Ezzeddine El Sai,Parker Gara,Markus J. Pflaum
DOI: https://doi.org/10.3934/fods.2024004
2024-02-22
Abstract:As datasets used in scientific applications become more complex, studying the geometry and topology of data has become an increasingly prevalent part of the data analysis process. This can be seen for example with the growing interest in topological tools such as persistent homology. However, on the one hand, topological tools are inherently limited to providing only coarse information about the underlying space of the data. On the other hand, more geometric approaches rely predominately on the manifold hypothesis, which asserts that the underlying space is a smooth manifold. This assumption fails for many physical models where the underlying space contains singularities. In this paper we develop a machine learning pipeline that captures fine-grain geometric information without having to rely on any smoothness assumptions. Our approach involves working within the scope of algebraic geometry and algebraic varieties instead of differential geometry and smooth manifolds. In the setting of the variety hypothesis, the learning problem becomes to find the underlying variety using sample data. We cast this learning problem into a Maximum A Posteriori optimization problem which we solve in terms of an eigenvalue computation. Having found the underlying variety, we explore the use of Gröbner bases and numerical methods to reveal information about its geometry. In particular, we propose a heuristic for numerically detecting points lying near the singular locus of the underlying variety.
Algebraic Geometry,Computational Geometry,Machine Learning,Mathematical Physics
What problem does this paper attempt to address?
### Problems the Paper Attempts to Solve This paper attempts to address how to capture fine-grained geometric information in datasets using machine learning methods in scientific research, particularly in the field of chemistry, without relying on the smoothness assumption (i.e., the manifold assumption).

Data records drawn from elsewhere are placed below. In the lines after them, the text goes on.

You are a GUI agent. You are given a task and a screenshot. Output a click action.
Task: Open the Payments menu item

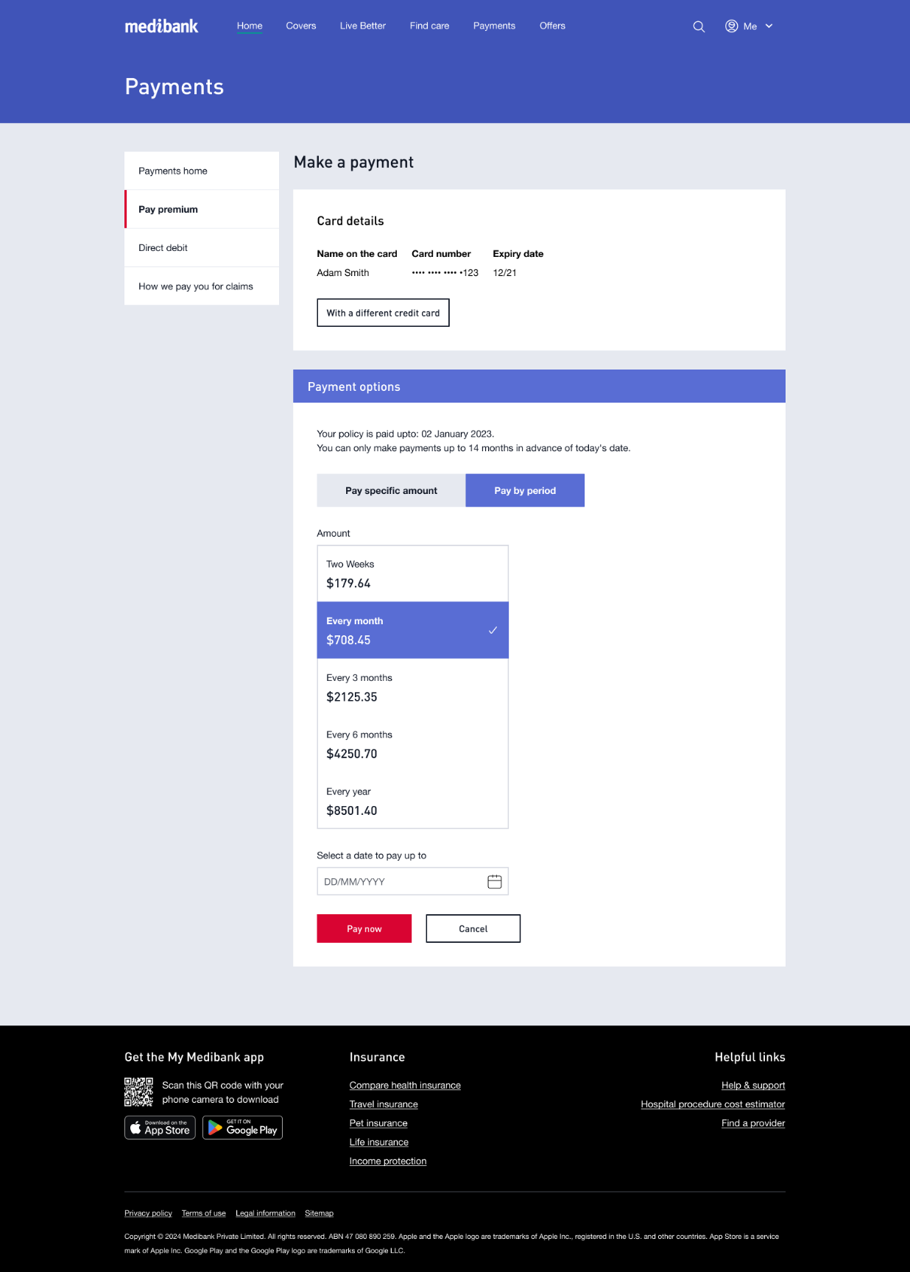click(x=494, y=26)
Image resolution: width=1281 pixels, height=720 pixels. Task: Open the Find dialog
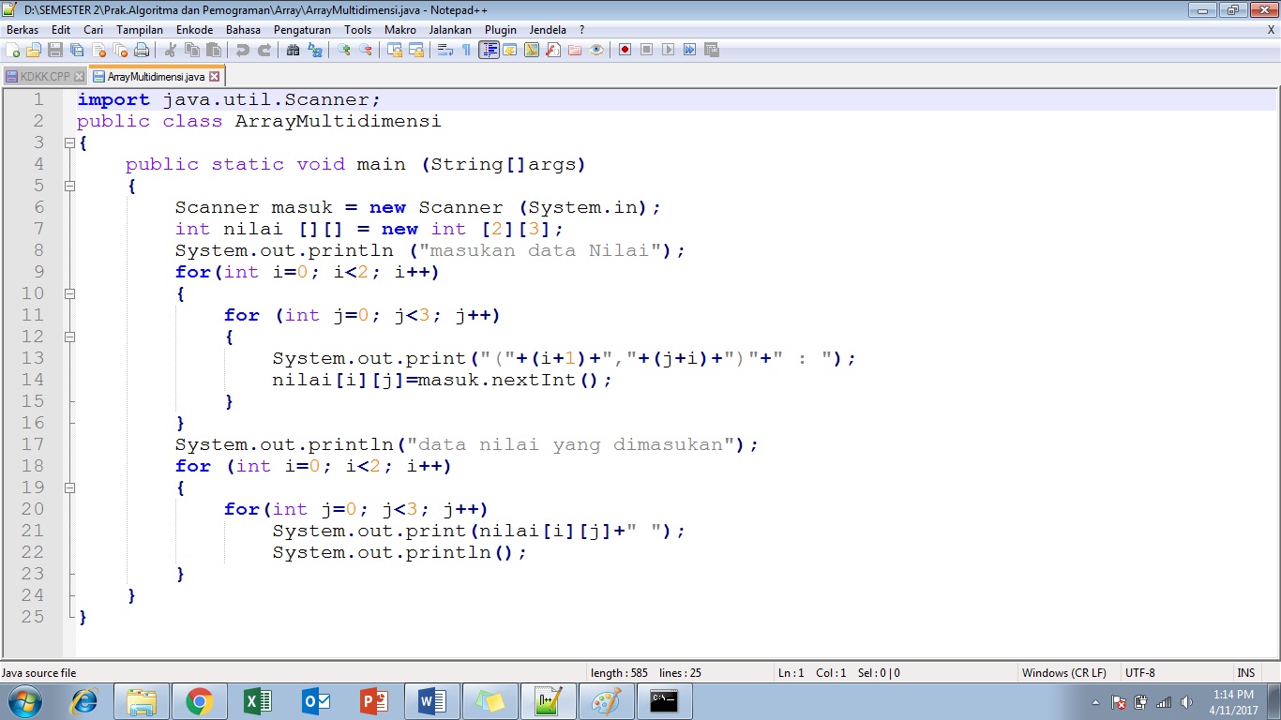pos(295,50)
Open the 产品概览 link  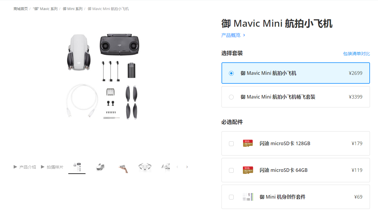point(231,35)
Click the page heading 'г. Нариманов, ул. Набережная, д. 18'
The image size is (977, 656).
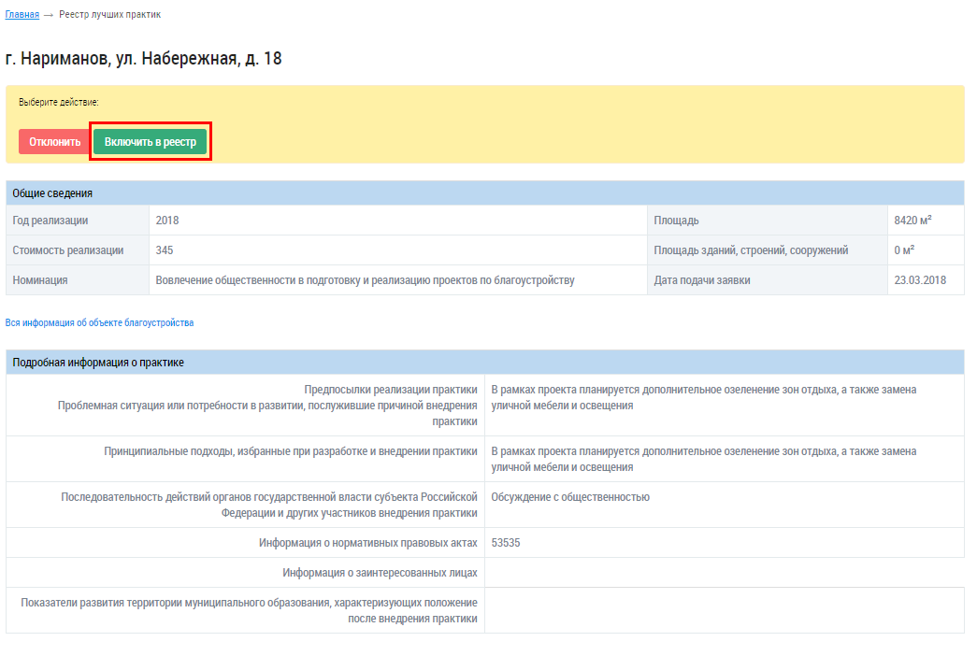[x=144, y=59]
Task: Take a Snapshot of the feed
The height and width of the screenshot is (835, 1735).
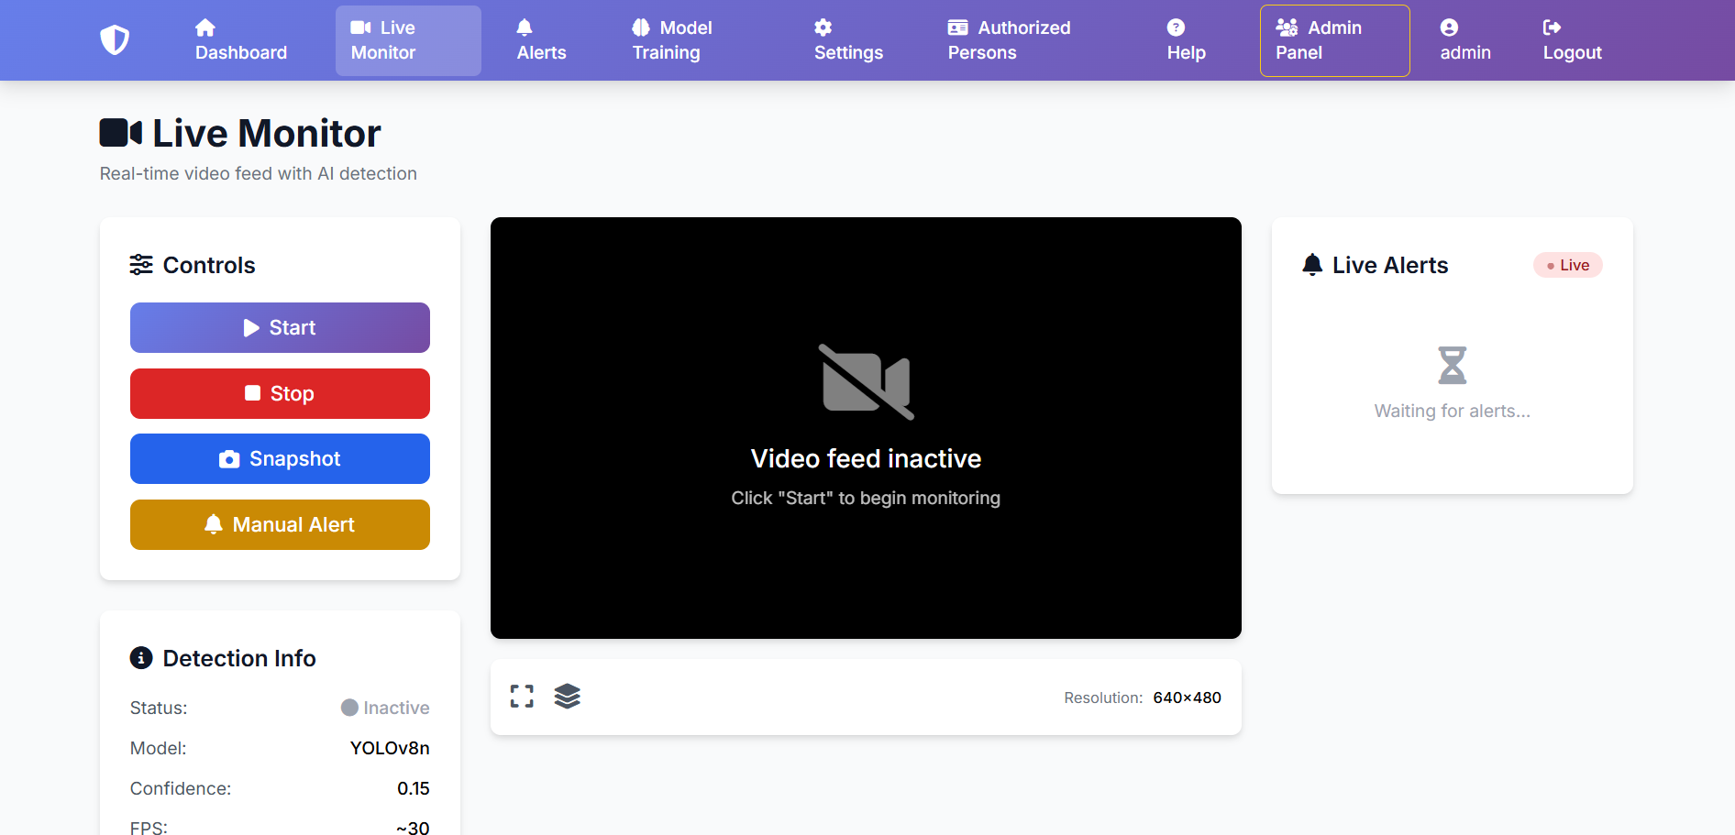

Specifically, the paper proposes a machine learning pipeline based on algebraic geometry to solve the following problems: 1. **How to handle datasets containing singularities**: - Traditional geometric methods often rely on the manifold assumption, which assumes that data samples actually lie on a smooth submanifold. However, the data space in many physical models contains singularities, making the manifold assumption inapplicable. - This paper introduces a new method to handle these singularities by incorporating concepts from algebraic geometry and algebraic varieties. 2. **How to find potential algebraic varieties from sample data**: - The authors transform the learning problem into a Maximum A Posteriori (MAP) optimization problem and solve it through eigenvalue computation. - This method allows for the identification of polynomials that define the underlying geometric structure of the dataset, thereby revealing the algebraic varieties of the data. 3. **How to use Gröbner bases and other numerical methods to analyze the geometric properties of algebraic varieties**: - After identifying the algebraic varieties, the authors further explore how to use Gröbner basis computation and other numerical methods to extract geometric information about the algebraic varieties, particularly how to detect points near singularities. 4. **How to validate the effectiveness of this method in practical applications**: - The authors tested the proposed algebraic machine learning pipeline on synthetic data and chemical data sampled from the cyclooctane conformational space, validating its effectiveness and robustness in practical applications. ### Summary The main contribution of the paper is the development of a new machine learning framework that can effectively capture and analyze fine-grained geometric information in datasets without relying on the smoothness assumption. This method is particularly suitable for handling datasets containing singularities, such as molecular conformation data in the field of chemistry. By combining algebraic geometry and machine learning techniques, the paper provides new tools and perspectives for scientific research.